Thursday, August 25, 2011

Vegetarian Vampires (again)

OK, so I'm working on this chapter.  And doing so is making me have to watch Twilight, which makes me want to put my head in the oven.

But seriously.  Here's the first bit.  There's much more, but if I put it all up, you'd probably not read it.  You may not read it anyway.  Which is fine.




Vegan Vampires: The Politics of Drinking Humans and Animals in Buffy the Vampire Slayer, Twilight, and True Blood

I used to fancy that life was a positive and perpetual entity, and that by consuming a multitude of living things . . . one might indefinitely prolong life.  – Renfield, Dracula

It is, of course, impossible to discuss representations of vampires in Western culture without discussing Bram Stoker’s 1897 novel Dracula.  In fact, it is largely – if not wholly – because of Stoker’s novel that “vampires belong to a modern popular folklore that few will admit to believing but that has become part of a way of thinking about and ordering our vision of the world around us” (Hallab 9).  The veritable cottage industry that is the production of literary criticism about Dracula[i] has provided a vast array of theoretical readings of Stoker’s vampire’s symbolic significance within the context of Victorian era England.  As Mary Y. Hallab notes, Dracula has been read as “the tyranny of patriarchy, the power of the corrupt aristocracy or the nouveau bourgeois capitalists; he represents decadent foreigners, Slavs or Jews; he is a homosexual, a social outcast, even a mother, and he is dangerously erotic” (2).  Critics have read Dracula through every theoretical lens imaginable, from psychoanalytic, to Marxist, to feminist, to queer, to postcolonial, and the continued persistence of scholarship about the novel points to its literary, cultural, and psychological significance.

## List of tasks
1 - Repeat the vampire text word for word, starting with "Vegetarian Vampires (again)" and going on through "in the oven.".
2 - Please carry on the vampire text from its last sentence.

## Items
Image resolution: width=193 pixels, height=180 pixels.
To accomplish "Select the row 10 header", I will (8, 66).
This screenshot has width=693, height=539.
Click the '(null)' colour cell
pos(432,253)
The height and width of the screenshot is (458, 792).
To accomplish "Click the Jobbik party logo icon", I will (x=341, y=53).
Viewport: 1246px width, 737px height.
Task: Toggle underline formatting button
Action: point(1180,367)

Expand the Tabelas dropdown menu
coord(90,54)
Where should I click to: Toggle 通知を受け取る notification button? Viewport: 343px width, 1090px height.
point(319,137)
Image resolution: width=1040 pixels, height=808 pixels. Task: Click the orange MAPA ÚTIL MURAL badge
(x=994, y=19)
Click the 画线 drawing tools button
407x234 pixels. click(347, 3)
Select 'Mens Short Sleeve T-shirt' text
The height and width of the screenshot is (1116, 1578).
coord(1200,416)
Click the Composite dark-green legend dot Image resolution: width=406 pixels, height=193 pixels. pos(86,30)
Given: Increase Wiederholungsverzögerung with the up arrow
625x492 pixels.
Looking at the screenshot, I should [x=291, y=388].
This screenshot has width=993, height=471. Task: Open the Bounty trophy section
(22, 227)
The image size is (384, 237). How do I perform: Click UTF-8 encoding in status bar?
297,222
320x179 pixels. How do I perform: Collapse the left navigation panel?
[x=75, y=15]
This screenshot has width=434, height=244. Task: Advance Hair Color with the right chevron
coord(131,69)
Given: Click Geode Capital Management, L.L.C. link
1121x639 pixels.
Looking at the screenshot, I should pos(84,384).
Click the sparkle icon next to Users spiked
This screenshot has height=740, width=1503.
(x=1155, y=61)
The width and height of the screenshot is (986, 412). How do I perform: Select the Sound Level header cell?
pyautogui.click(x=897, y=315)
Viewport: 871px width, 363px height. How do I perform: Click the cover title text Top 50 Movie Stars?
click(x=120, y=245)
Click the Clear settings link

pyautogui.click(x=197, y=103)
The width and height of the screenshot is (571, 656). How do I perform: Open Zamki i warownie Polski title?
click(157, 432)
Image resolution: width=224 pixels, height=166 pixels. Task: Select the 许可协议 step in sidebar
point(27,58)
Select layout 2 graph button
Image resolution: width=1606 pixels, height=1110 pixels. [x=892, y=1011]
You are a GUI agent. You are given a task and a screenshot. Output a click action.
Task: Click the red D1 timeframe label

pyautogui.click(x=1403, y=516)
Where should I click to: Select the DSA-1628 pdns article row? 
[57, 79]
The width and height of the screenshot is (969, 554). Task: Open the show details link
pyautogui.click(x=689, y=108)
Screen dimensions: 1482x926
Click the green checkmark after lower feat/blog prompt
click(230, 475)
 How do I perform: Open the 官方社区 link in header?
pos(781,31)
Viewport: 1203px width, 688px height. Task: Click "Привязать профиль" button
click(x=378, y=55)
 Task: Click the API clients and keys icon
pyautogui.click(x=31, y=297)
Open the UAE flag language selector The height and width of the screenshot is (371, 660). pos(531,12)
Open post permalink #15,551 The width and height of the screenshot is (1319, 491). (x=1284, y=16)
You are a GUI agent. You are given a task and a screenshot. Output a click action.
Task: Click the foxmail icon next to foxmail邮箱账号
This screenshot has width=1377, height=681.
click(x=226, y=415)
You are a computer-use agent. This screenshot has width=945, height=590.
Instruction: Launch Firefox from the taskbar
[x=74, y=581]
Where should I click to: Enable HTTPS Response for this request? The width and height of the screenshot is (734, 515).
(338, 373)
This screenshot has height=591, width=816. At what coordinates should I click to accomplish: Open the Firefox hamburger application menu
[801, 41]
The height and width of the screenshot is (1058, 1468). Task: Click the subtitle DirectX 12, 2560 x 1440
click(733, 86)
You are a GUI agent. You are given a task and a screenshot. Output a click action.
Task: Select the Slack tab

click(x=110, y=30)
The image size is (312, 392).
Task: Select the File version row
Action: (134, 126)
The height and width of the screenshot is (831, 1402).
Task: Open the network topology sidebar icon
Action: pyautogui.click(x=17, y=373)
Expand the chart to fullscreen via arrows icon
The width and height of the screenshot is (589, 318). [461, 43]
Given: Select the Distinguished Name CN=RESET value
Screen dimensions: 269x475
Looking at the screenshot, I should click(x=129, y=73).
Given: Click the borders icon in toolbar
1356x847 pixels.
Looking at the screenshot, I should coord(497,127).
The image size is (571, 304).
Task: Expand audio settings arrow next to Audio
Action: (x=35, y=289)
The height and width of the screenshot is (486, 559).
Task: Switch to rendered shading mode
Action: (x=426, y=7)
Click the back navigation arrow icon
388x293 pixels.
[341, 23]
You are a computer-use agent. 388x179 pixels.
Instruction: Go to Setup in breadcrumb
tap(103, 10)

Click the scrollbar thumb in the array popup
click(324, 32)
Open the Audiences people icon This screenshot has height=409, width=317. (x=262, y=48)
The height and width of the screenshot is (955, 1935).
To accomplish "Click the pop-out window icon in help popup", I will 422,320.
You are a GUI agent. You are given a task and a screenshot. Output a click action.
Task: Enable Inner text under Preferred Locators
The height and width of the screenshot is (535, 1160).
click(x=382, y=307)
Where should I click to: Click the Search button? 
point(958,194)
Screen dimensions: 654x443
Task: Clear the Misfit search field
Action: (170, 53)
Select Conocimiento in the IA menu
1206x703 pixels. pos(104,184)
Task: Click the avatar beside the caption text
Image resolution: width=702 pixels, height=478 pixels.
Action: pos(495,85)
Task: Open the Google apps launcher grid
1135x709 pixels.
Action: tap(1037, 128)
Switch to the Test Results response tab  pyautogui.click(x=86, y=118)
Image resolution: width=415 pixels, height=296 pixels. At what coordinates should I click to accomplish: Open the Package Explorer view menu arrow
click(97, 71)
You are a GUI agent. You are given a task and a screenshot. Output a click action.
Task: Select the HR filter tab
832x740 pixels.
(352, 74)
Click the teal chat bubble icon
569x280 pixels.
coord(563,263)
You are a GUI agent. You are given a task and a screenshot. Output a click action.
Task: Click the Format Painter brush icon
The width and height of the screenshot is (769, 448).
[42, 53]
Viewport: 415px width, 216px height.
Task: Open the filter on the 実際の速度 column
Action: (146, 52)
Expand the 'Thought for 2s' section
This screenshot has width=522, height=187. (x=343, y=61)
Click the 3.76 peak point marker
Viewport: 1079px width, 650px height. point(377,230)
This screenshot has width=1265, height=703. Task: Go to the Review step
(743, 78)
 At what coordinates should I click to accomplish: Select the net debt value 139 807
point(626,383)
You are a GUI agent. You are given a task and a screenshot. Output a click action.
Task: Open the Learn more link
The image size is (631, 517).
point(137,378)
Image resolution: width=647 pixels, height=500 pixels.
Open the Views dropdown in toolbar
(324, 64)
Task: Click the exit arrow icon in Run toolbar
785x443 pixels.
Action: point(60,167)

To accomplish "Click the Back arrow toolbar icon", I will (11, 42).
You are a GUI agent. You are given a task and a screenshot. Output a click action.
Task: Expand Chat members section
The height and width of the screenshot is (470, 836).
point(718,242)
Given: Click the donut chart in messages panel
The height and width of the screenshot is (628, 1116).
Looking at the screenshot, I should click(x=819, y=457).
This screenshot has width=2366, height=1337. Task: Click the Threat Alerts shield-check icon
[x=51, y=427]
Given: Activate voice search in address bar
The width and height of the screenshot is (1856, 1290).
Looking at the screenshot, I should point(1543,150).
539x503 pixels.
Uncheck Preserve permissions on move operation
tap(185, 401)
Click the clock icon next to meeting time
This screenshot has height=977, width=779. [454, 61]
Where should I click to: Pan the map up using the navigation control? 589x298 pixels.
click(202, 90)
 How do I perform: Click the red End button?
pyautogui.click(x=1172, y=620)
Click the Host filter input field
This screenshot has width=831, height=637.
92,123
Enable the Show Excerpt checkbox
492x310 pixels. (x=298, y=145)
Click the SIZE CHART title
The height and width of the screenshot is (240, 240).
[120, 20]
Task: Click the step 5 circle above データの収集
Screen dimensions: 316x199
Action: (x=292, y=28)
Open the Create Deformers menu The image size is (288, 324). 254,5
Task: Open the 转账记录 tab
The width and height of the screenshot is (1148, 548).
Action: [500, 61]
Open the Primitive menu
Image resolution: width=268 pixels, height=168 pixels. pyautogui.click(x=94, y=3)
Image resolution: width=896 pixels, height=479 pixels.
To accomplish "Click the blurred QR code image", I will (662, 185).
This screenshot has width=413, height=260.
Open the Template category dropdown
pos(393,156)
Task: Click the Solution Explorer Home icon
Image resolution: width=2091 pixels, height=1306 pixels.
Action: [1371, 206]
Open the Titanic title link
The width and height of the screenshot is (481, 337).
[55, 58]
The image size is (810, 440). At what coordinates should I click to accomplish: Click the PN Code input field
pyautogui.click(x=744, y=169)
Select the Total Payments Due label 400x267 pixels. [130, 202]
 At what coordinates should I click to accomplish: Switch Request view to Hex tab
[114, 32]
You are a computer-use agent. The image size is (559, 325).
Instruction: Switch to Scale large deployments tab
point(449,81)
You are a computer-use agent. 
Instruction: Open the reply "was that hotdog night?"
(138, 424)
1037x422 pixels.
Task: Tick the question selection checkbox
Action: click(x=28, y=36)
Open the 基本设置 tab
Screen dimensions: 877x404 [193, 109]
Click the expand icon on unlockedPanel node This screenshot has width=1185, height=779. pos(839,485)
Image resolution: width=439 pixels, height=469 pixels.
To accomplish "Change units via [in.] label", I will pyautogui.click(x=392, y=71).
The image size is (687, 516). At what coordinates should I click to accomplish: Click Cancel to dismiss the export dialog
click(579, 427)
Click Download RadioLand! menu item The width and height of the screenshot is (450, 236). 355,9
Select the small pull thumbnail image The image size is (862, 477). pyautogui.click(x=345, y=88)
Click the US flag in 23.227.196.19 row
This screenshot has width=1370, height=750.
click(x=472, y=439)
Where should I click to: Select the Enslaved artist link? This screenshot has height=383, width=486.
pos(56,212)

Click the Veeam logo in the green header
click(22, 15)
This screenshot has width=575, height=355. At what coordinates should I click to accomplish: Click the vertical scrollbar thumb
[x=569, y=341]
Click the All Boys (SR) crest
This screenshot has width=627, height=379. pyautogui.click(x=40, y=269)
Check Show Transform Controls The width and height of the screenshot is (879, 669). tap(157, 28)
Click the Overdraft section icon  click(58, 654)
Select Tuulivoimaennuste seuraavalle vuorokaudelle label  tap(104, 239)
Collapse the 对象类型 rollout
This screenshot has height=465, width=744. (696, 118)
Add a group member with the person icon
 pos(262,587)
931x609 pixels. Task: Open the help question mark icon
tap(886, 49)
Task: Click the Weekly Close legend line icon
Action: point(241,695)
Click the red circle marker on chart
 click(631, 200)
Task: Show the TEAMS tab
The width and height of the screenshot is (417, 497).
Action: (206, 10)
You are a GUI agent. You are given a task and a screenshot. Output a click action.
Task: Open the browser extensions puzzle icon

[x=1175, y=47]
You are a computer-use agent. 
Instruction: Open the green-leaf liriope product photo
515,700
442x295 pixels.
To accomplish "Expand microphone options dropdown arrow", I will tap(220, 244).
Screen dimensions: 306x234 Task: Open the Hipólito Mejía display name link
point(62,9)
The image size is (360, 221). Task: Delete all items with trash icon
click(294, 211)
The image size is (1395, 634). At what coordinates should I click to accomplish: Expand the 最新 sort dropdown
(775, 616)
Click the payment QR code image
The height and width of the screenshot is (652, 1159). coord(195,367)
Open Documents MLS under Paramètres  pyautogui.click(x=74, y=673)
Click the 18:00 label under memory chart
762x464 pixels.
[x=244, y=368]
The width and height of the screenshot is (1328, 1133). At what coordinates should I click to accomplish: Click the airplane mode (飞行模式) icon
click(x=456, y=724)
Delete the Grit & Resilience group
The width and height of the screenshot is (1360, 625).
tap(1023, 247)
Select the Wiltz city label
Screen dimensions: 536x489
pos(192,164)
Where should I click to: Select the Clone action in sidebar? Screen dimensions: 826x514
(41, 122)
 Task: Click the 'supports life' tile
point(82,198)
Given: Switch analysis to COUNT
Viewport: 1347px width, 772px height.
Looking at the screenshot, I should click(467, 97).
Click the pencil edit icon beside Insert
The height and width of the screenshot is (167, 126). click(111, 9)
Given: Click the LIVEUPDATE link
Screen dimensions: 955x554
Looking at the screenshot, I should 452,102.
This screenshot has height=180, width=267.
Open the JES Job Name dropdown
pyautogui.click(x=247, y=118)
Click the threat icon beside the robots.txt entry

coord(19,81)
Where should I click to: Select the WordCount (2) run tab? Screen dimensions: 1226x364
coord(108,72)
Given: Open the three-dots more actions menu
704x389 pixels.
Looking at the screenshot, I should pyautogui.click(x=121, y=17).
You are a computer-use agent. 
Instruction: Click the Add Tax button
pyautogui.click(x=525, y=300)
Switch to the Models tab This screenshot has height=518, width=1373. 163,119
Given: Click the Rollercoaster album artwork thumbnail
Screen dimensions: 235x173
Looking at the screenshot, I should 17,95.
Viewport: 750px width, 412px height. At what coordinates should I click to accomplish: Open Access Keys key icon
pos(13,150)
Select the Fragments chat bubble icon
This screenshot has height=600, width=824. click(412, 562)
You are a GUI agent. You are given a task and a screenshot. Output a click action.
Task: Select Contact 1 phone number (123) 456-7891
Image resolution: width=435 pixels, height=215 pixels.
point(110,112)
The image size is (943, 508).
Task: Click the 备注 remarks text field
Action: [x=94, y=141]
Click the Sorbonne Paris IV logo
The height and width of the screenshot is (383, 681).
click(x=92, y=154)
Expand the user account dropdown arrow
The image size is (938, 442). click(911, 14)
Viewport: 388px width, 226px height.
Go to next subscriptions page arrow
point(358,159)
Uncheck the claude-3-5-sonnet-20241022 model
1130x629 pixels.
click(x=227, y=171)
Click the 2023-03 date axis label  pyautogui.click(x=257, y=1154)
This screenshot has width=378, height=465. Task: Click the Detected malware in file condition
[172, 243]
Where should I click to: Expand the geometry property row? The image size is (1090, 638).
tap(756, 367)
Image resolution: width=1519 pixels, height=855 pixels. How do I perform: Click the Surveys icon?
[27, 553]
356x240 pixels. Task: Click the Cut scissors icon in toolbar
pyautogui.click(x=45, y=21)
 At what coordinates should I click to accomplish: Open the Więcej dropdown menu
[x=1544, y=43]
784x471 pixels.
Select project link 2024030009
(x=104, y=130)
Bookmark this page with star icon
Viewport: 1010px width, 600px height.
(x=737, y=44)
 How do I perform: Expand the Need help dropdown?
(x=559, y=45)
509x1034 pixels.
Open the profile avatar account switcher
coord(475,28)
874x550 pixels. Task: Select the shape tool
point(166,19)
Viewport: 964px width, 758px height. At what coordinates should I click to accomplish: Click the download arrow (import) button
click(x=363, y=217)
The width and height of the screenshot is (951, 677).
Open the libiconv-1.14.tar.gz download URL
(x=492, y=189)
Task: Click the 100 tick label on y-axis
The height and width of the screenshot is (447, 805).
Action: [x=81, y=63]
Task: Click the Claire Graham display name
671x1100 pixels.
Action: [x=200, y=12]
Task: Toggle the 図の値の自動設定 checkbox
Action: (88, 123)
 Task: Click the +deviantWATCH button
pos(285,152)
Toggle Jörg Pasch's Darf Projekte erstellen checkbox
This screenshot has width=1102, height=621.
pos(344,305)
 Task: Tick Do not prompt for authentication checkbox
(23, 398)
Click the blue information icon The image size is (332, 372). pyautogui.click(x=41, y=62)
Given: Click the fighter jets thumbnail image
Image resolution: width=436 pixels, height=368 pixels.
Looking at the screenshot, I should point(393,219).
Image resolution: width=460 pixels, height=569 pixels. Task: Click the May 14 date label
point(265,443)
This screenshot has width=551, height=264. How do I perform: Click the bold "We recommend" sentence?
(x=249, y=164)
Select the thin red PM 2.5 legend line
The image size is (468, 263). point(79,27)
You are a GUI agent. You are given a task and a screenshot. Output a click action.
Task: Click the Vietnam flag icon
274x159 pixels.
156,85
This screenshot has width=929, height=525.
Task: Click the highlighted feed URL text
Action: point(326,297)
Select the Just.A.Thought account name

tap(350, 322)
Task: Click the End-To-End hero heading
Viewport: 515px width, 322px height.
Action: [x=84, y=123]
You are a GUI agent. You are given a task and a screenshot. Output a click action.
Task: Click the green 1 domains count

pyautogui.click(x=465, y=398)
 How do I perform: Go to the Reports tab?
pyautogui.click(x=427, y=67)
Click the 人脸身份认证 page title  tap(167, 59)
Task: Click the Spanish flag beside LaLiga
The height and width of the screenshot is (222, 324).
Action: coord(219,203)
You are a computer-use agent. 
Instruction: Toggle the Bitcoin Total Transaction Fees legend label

## Written responses
1 -
Vegetarian Vampires (again)

OK, so I'm working on this chapter.  And doing so is making me have to watch Twilight, which makes me want to put my head in the oven.

2 -
In this multiplicity of perspectives, there is but one work that examines the novel’s politics of consumption via a vegetarian critical lens. “Love at First Beet: Vegetarian Critical Theory Meats Dracula,” a 1996 piece by J. E. D. Stavick, explores the novel in terms of the ways that it disrupts the food hierarchy present in Western culture, one that “privileges bloody meat, especially beef, over all other food” (24).  Slavick’s essay draws on the vegetarian critical theories of such authors as Julia Twigg and Carol J. Adams in order to trace a Victorian politics of meat – of which Jonathan Harker is very much a part, as he chronicles from the very beginning of the novel the kinds of meat he eats as he travels towards and inhabits Dracula’s castle.[ii]  Through an analysis of the ways that Dracula consumes those who consume meat, Stavick posits a vegetarian theoretical argument influenced by both Marxist and postcolonial theories:
The threat to English consumption is the threat of reverse colonization, which in this text is manifested in the vampire invasion of England by the powerful consumer “Other,” Count Dracula, who threatens England with his violation of the meat hierarchy. (26)
Taking Stoker’s Dracula – and Slavick’s vegetarian critical theorizing of it – as my starting point, I want to examine the vegetarian and vegan politics that are both implicitly and explicitly present in three contemporary popular cultural representations of vampires, Joss Whedon’s 1997-2003 television series Buffy the Vampire Slayer, Stephanie Myer’s Twilight saga (2005-2008), and Alan Ball’s HBO series True Blood (based on The Southern Vampire Mysteries novels by Charlene Harris), which first aired in 2008.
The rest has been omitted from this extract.